Managing with No Assigned Project Budget
Some time ago, a leader of a project management course introduced himself to me by stating that he makes his classes access this web site to find and recommend articles to the class as one of their early assignments. Then, in a capstone PM class, students are expected to find and run their own projects and so "learn by doing".
As he says: "The challenge is that many projects do not have a $ spend (think internal company project or a volunteer organization like creating a website for a church), or some, like a renovation project, has $ spend that is only on one branch of their WBS, and the total $ spent in no way reflects all of the effort that goes into it, including the planning/procurement processes."

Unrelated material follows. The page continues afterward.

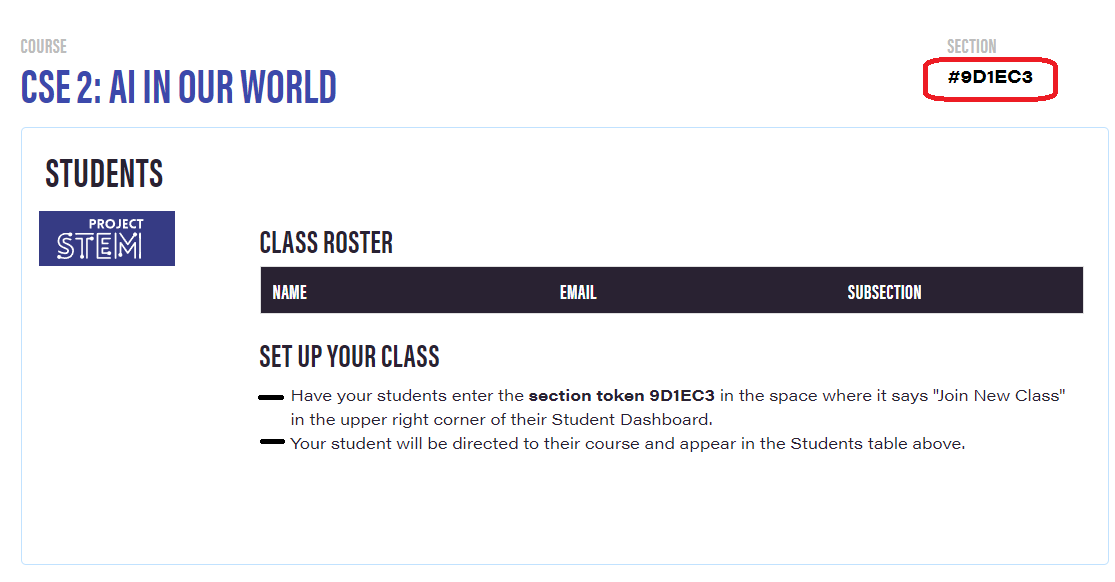Viewport: 1115px width, 582px height.
Task: Click the first bullet dash under Set Up Your Class
Action: click(271, 397)
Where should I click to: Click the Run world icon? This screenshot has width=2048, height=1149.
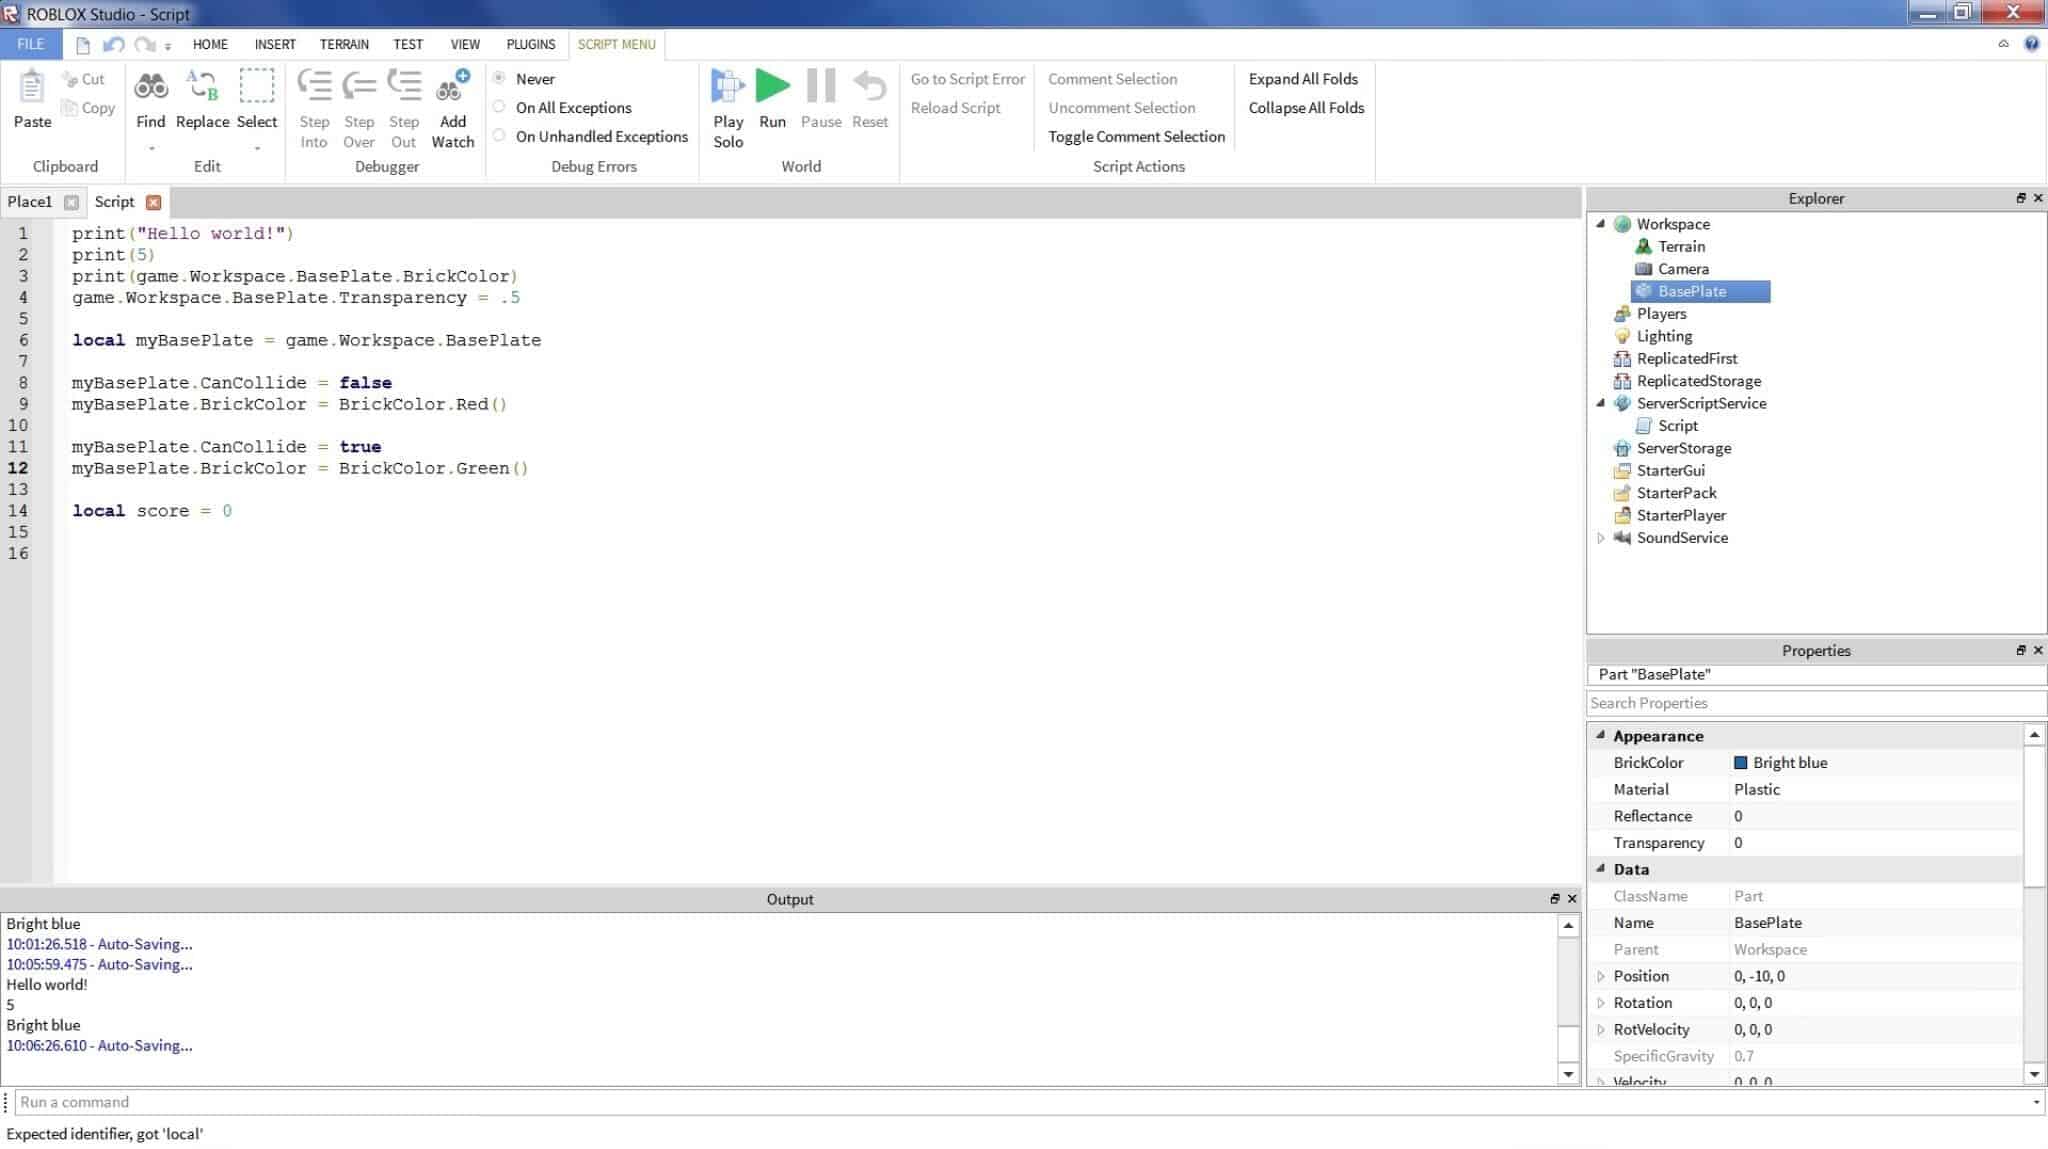click(x=772, y=87)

He continues: "A couple of my students were very 'by the book' and insisted that if it isn't in the PMBOK [Guide] then it must be wrong." He adds that: "From experience I have instructed or strongly advised students to use effort hours if needed when budgets are seemingly $0, as managing to a budget baseline is one of the most powerful PM tools. Is there any help you can give me here?"

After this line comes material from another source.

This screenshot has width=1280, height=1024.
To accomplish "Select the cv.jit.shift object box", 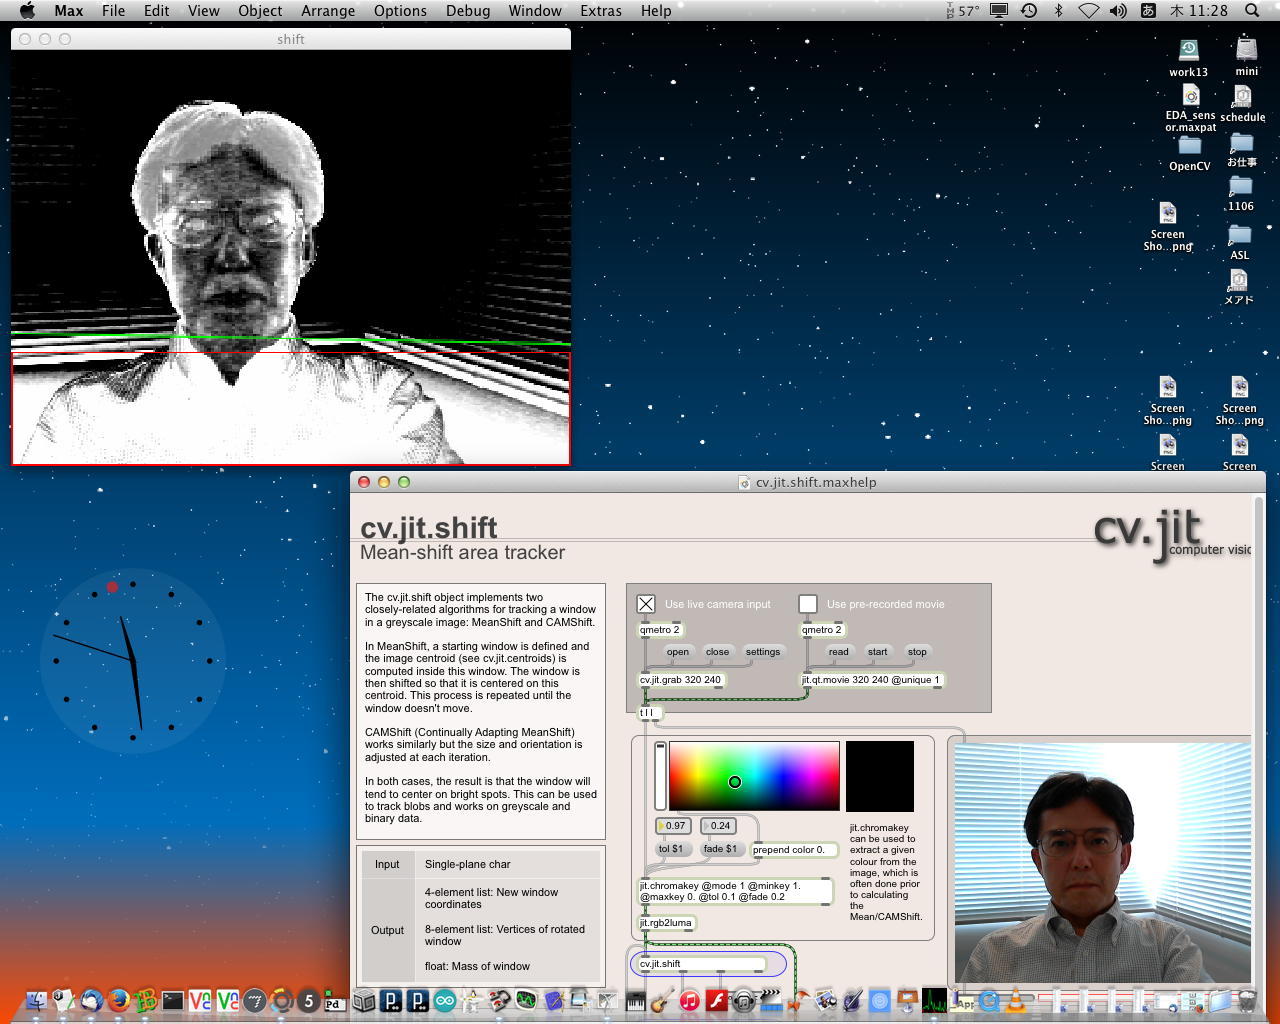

This is indeed a very tantalizing question. It flows from the misunderstanding and assumption that just because no budget is stated, then it must be "zero". So I replied as follows:
The reality of life is that you cannot do anything without expending effort or energy, whether money is actually tied to it or not. At the same time, there is no such thing as a "Zero Project Budget". In practice, a budget for the work may not have been articulated or announced, but that doesn't mean that a "pot of money" doesn't exist somewhere for the cost of the intended work. Someone always has to be "footing the bill" from somewhere.
Let us suppose that you have been invited (or told) to undertake a project, but there has been no mention of (tracking to) a budget for the project, or no request for you to estimate one for management approval. You can always ask if "budget" is a concern? Failing that, there is nothing to stop you creating and tracking to your own budget.
However, to be frank, that is not much fun if no one is interested. Or it is not possible if you do not have access to individual records of hours, or dollars, spent on actual project activities. Frankly, the accounting department is typically not interested in the details of time spent on a lot of little projects - they have enough work to do as it is, especially at month end and even more so at year end. Accounting is simply not designed for project cost tracking, and in any case for purposes of project cost tracking general accounting is not sufficiently timely.
However, if you are really keen and at a very minimum, you should at least be able to keep track of attendance on your project(s) to the nearest (say) half day, and see how that compares with your original personal forecast.
In other cases, there may be misleading circumstance in which you are working on a so-called project with an "in-house" team and are told there is "zero budget". That does not refer to "using people", but refers to making purchases. In fact what is happening is that your team is spending "work hours" that are actually charged to one of the organization's overhead salary employment accounts. In this case, time allocations to individual projects are not recognized, but money is being spent on each such project nonetheless.
So when the organization tells you there is "Zero Budget!" chances are that simply means you are prohibited from going out to a store and buying something and then trying to charge it to the organization. If whatever is needed for the project is essential, then the workaround, that of course, is to find someone in the organization who does have purchasing authority and persuade them to make the purchase. Some times you will find that your official purchaser will manage to find a substitute item without having to raise a purchase order in the first place.
If that fails, and your request is still essential, then formally report it to your sponsor as a "supply deficiency", and that your project will fall short accordingly if the situation is not corrected.
That's the simple case. On occasion, you may be a manager in charge of several concurrent projects and are expected to reconcile total man-hours with the department's budget. It may be even more complex if the work also involves those working for other departments. If that is the case, then you are really doing a departmental manager's job of administration according to some organizational standards. In my opinion spreading the hours or money around is not project management, which is why you will not find this discussed in PMI's Project Management Guide.
Finally, if you should really be told there is no support or money for project costs of any kind other than yourself, then you are on your own to do whatever is necessary. In these circumstances, I regret to say there is no way out - you are simply not doing the comprehensive job of being a project manager. But if your goal is to be a "real" project manager, and you don't like what you are offered, then in our democracy you are always free to say "No thank you!", and find work elsewhere.
Indeed, there are always good opportunities for good project managers.
You will find a lot of discussion about Project Cost Management on my web site. In particular, go to the Site Map page and click on "Project Cost Management". From there, take a look at some of the "Issacons" (blue dots). You will find them very instructive. However, in particular, read my short paper listed as "financial a/c vs. pm cost control. You should find that interesting too.
One final thought, not everything that you have to do on a project is in the PMBOK and, by the same token, you don't have to do everything that is in the PMBOK on every project.